— Begin —

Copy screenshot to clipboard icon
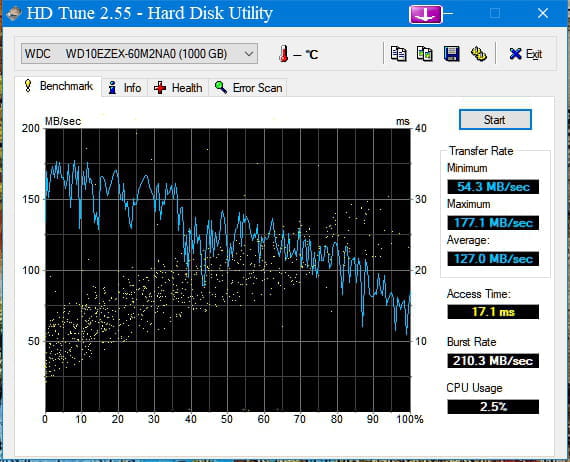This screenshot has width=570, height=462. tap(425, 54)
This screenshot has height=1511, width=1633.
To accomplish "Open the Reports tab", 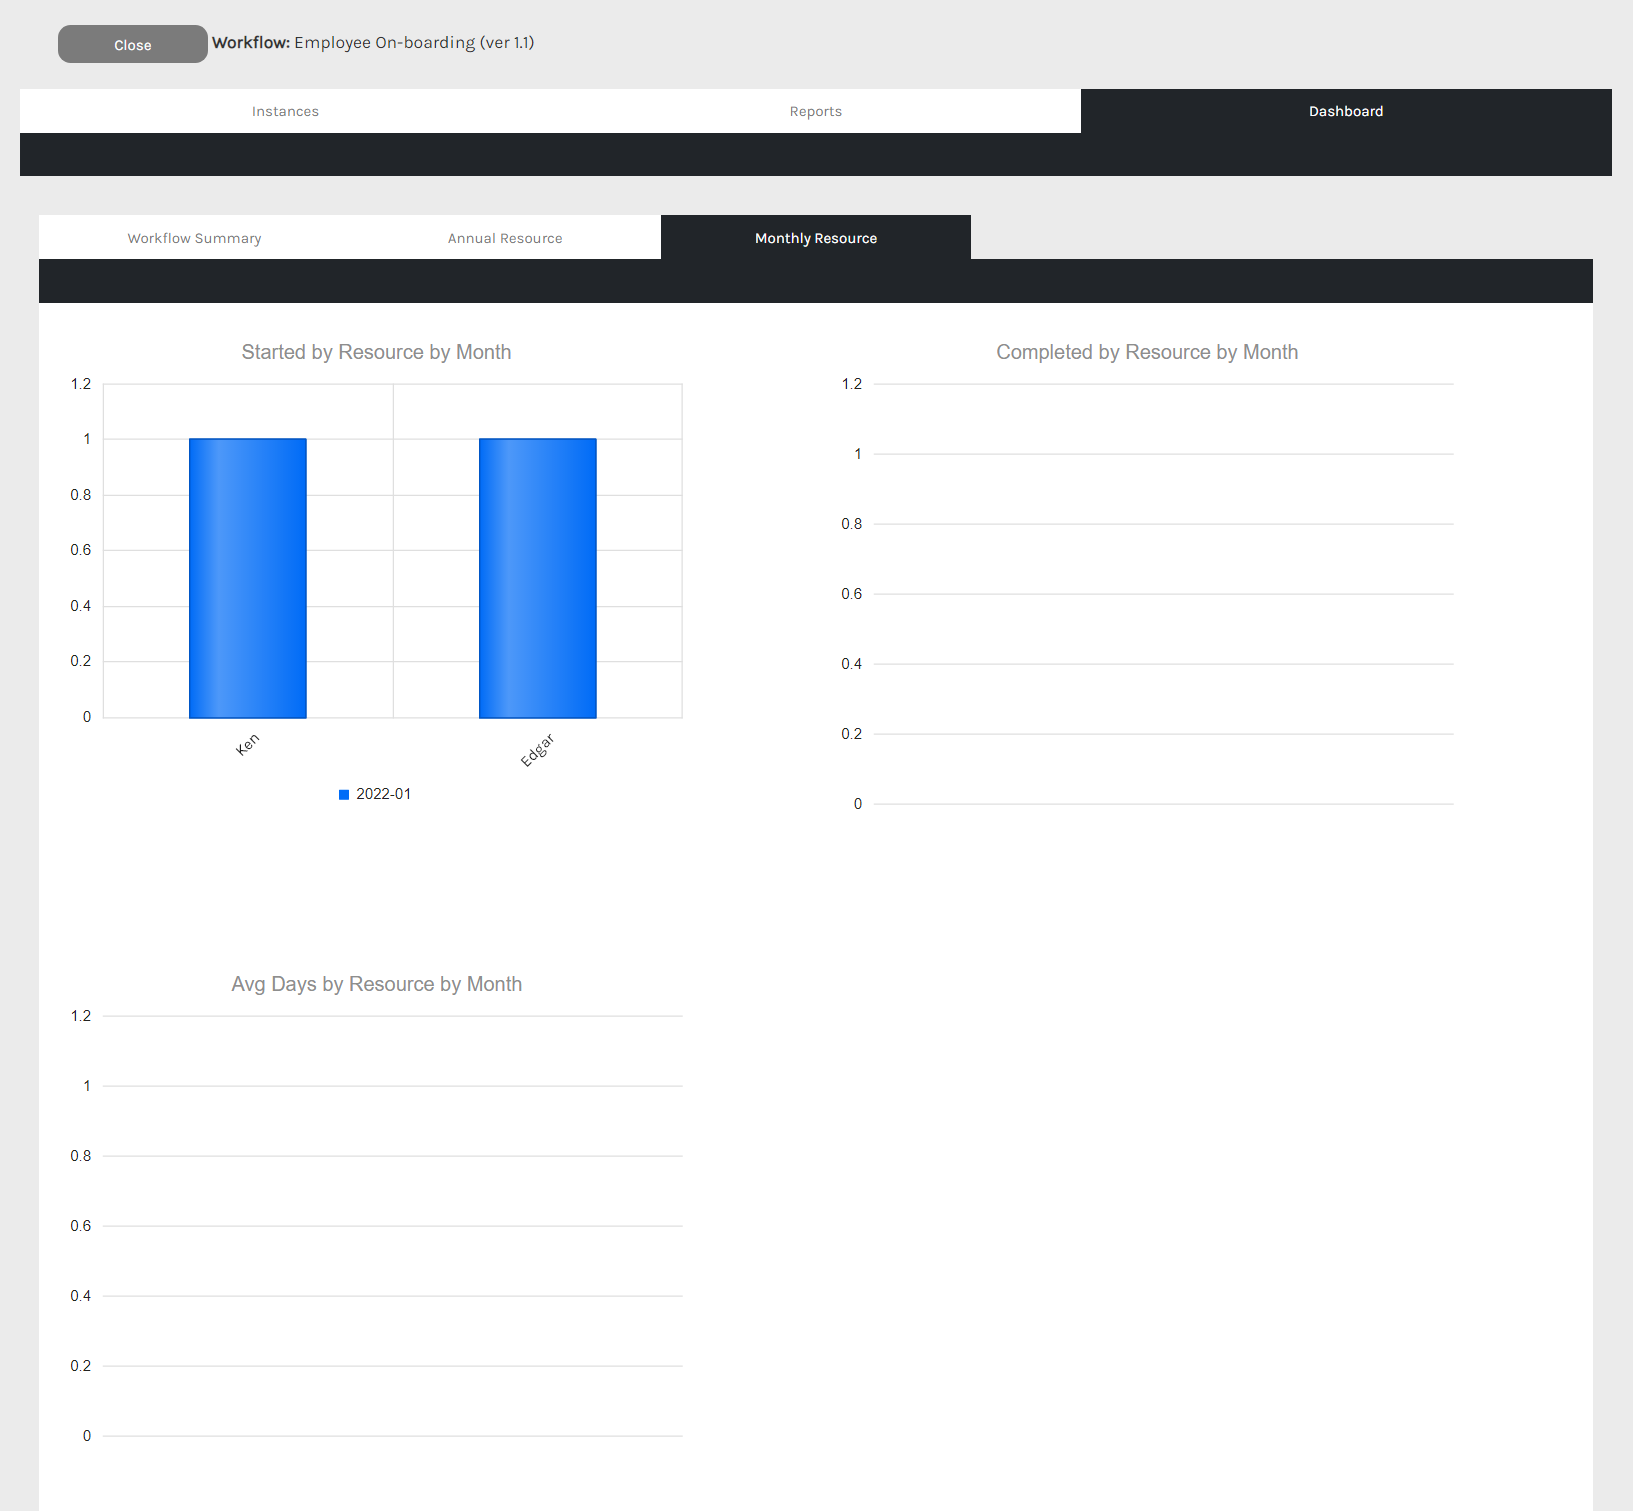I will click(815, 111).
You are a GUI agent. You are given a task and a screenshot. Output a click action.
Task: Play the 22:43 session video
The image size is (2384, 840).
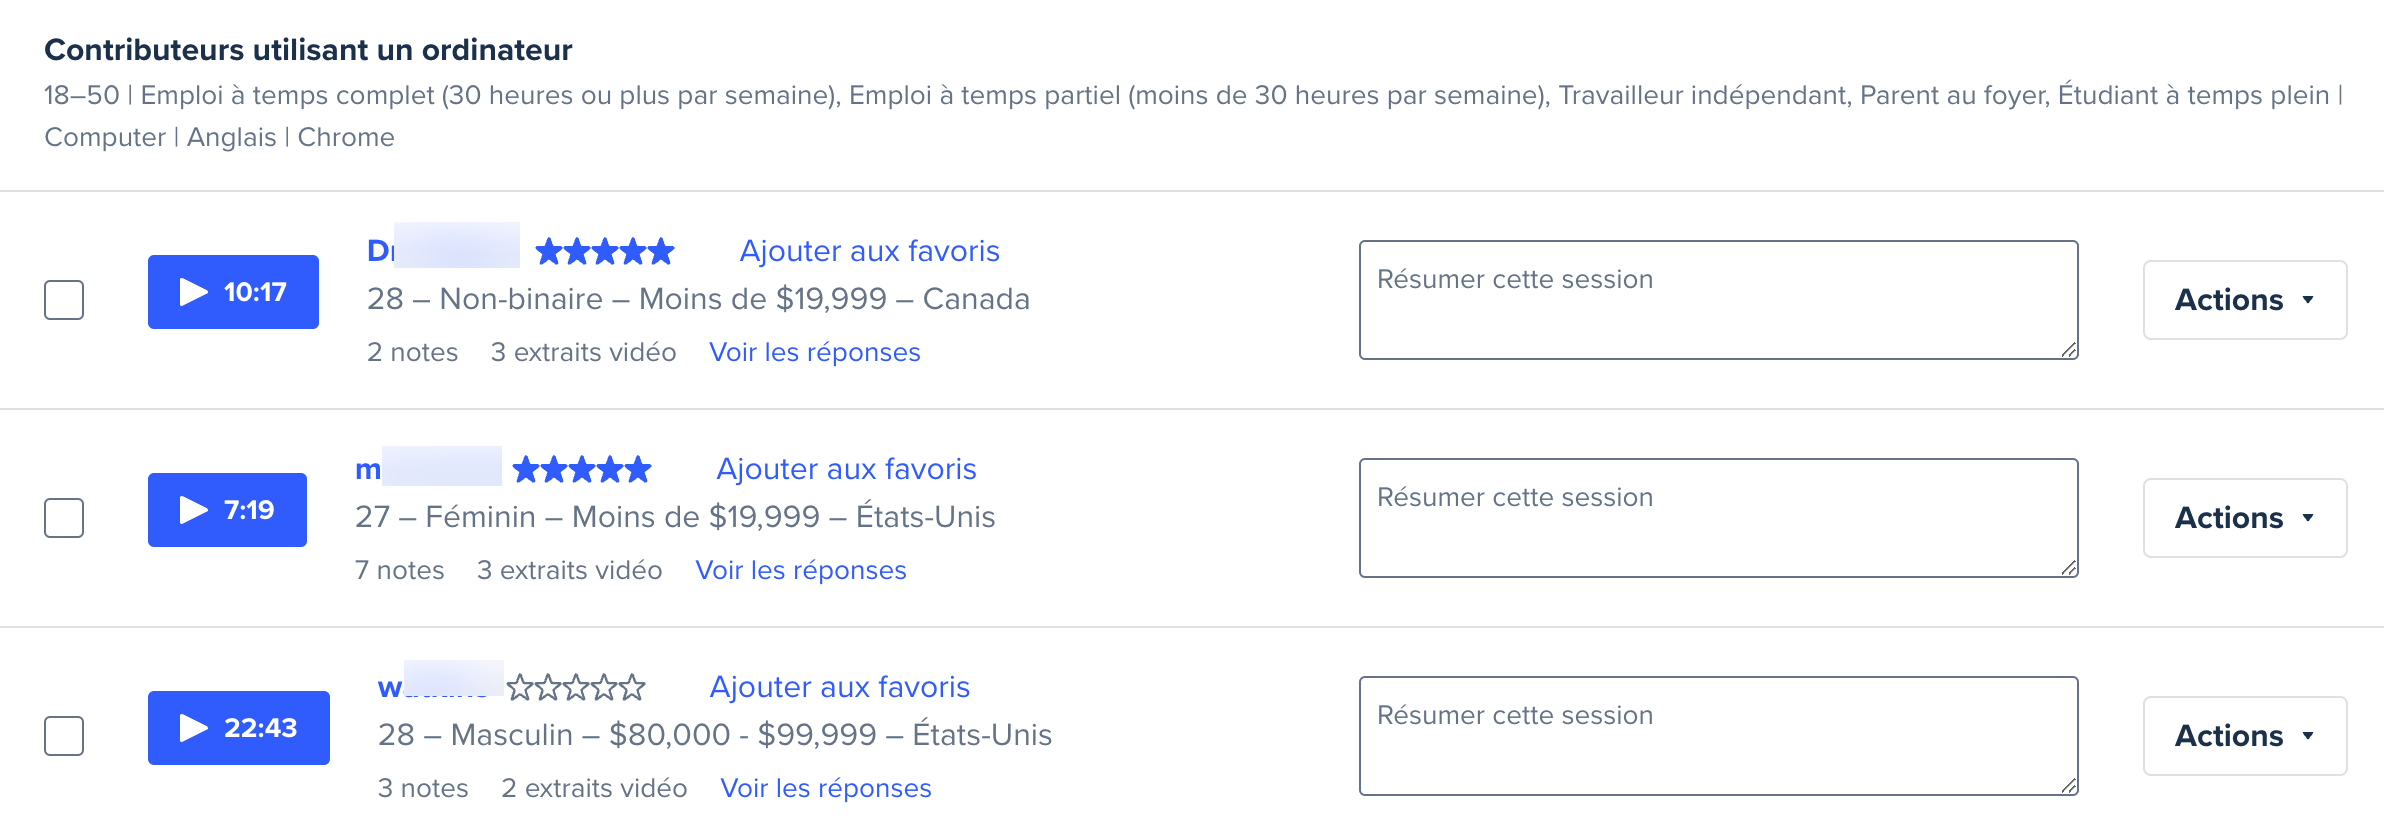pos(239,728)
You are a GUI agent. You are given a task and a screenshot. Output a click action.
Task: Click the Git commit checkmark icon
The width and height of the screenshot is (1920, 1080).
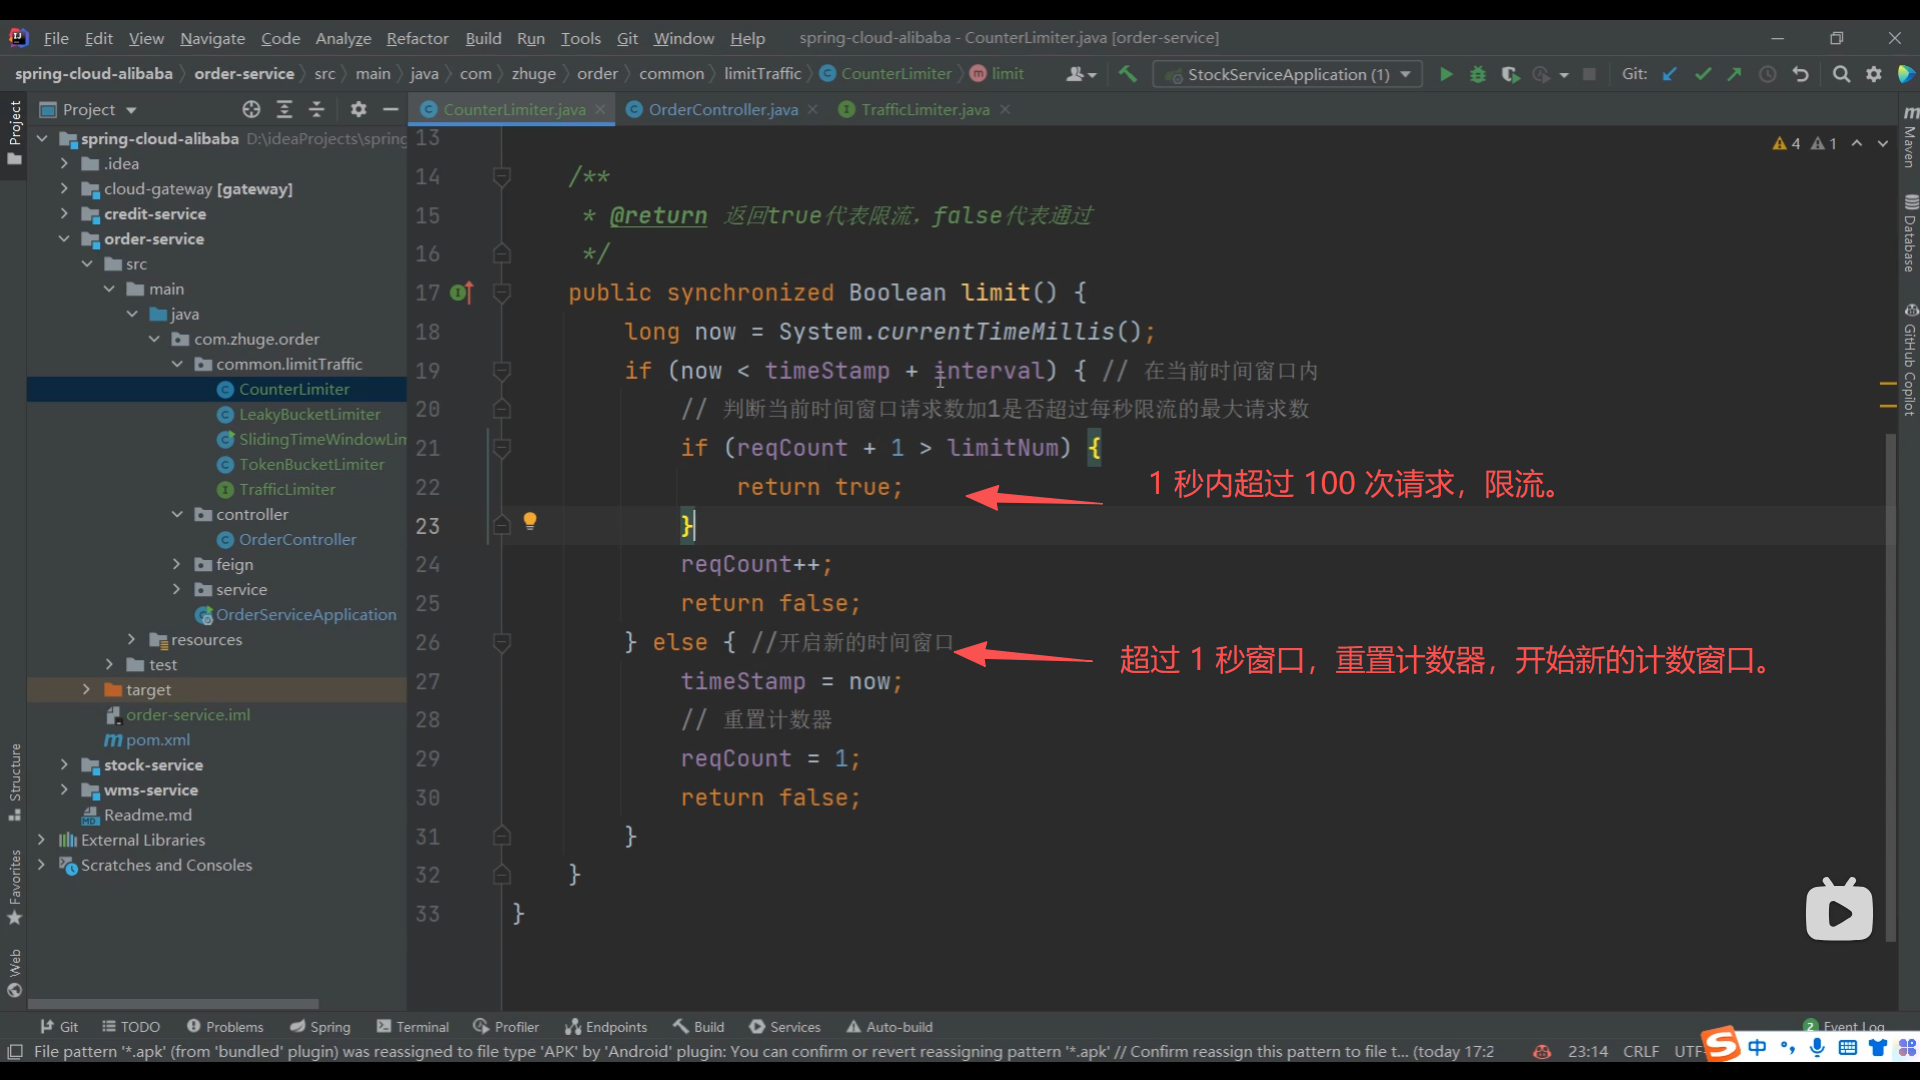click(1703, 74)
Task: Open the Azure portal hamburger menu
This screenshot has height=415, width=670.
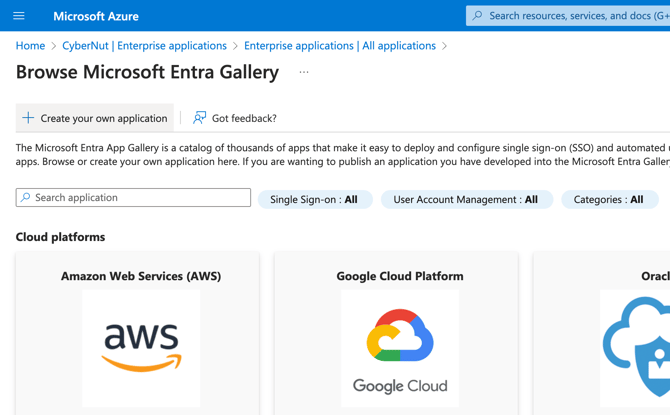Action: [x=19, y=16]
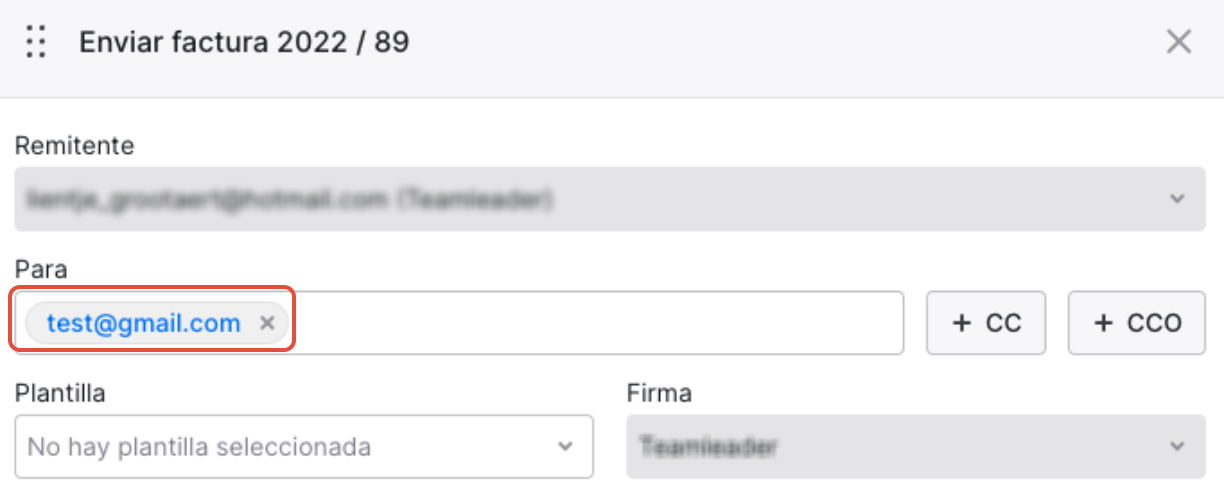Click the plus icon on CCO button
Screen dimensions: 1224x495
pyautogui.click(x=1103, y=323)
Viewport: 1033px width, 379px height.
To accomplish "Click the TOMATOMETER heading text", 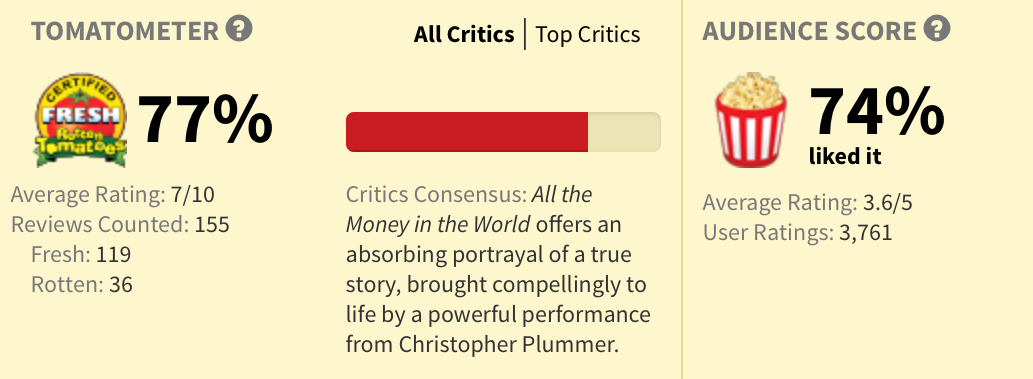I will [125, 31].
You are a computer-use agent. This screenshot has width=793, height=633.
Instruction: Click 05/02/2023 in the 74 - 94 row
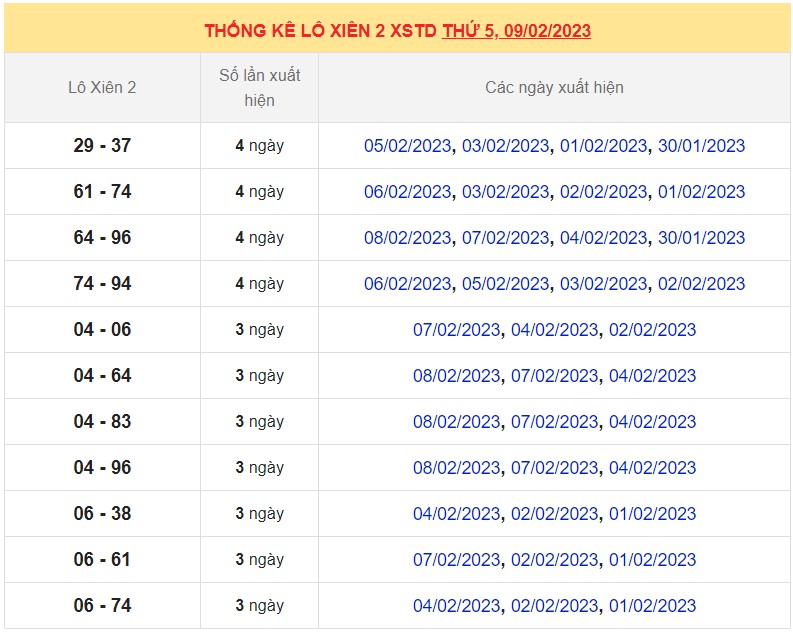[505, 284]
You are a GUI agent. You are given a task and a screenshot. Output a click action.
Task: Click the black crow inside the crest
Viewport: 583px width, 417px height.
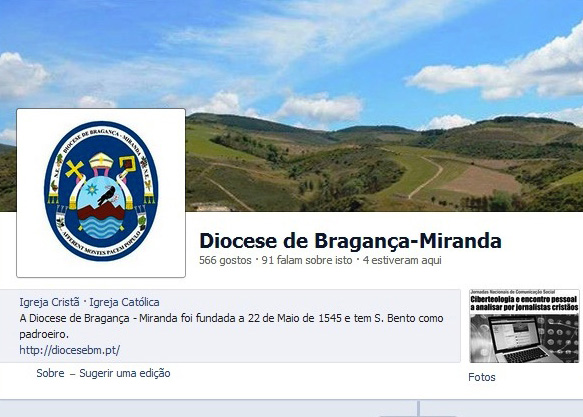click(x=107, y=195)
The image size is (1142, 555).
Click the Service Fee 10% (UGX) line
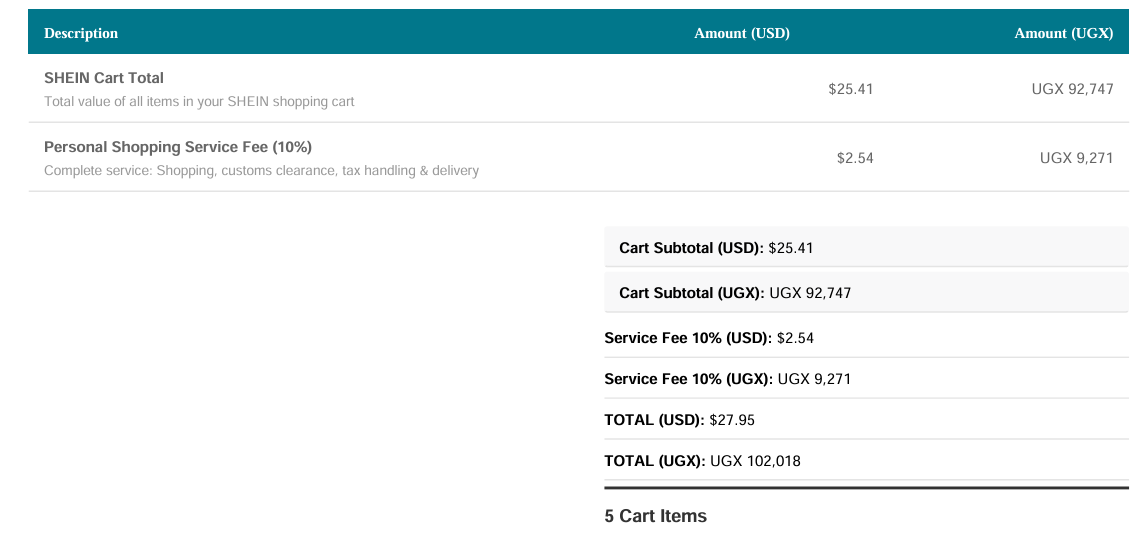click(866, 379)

— End —

*What to produce*
Quote the records word for word, starting at the line with "Task: Open the Azure portal hamburger menu" and ending at the line with "pyautogui.click(x=1103, y=323)", including both of those lines. Leave out the pictures.

*Response*
Task: Open the Azure portal hamburger menu
This screenshot has height=415, width=670.
Action: [x=19, y=16]
Click the plus icon on CCO button
Screen dimensions: 1224x495
pyautogui.click(x=1103, y=323)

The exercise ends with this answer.